Display of extracted features
When learning (an instrument), multimodal feedback can significantly reduce the time taken to gain proficiency. When learning how the different feature extraction methods work, and how they react to intentional expressive changes in the signal, visual feedback might be useful. Other means of feedback could be sonifying the analysis (which is what we do already, but perhaps make it more pointed and simple. This could be especially useful when working with the gate mix method, as the gate will give not indication to the performer that it will soon open, whereas a sonification of the signal could aid the performer in learning the range of the feature and getting an intuitive feel for when the gate will open. Yet another means of feedback is giving the performer the ability to adjust the scaling of the feature-to-modulator mapping. In this way, it would act somewhat like giving the performer that ability to tune the instrument, ensuring that it reacts dynamically to the ranges of expression utilized by this performer.

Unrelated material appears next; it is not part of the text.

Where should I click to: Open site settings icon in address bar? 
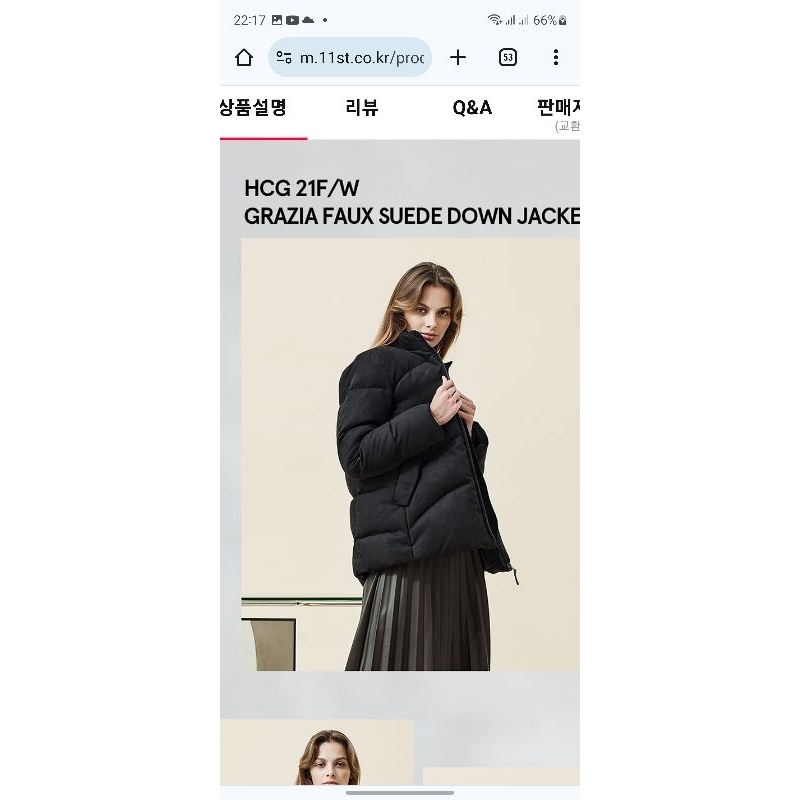point(284,57)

Though not strictly a feedback technique, we could still treat it as a kind of familiarization aid in that it acts as a two-way process between performer and instrument. The visualization and the performer adjustable controls could be implemented as a small GUI component running on portable devices like cellphone or touchpad. The signals can be communicated from the analyzer and MIDIator via OSC, and the selection of features to display can be controlled by the assignments of features in the MIDIator. A minimal set of controls can be exposed, and the effects of these being mirrored in the plugins (MIDIator). Some musicians may prefer not to have such a visual feedback. Siv voiced concern that she would not be so interested in focusing visually on the signals. This is a very valid concern for performance. Let us assume it will not be used during actual performance, but as a tool for familiarization during early stages of practice with the instrument.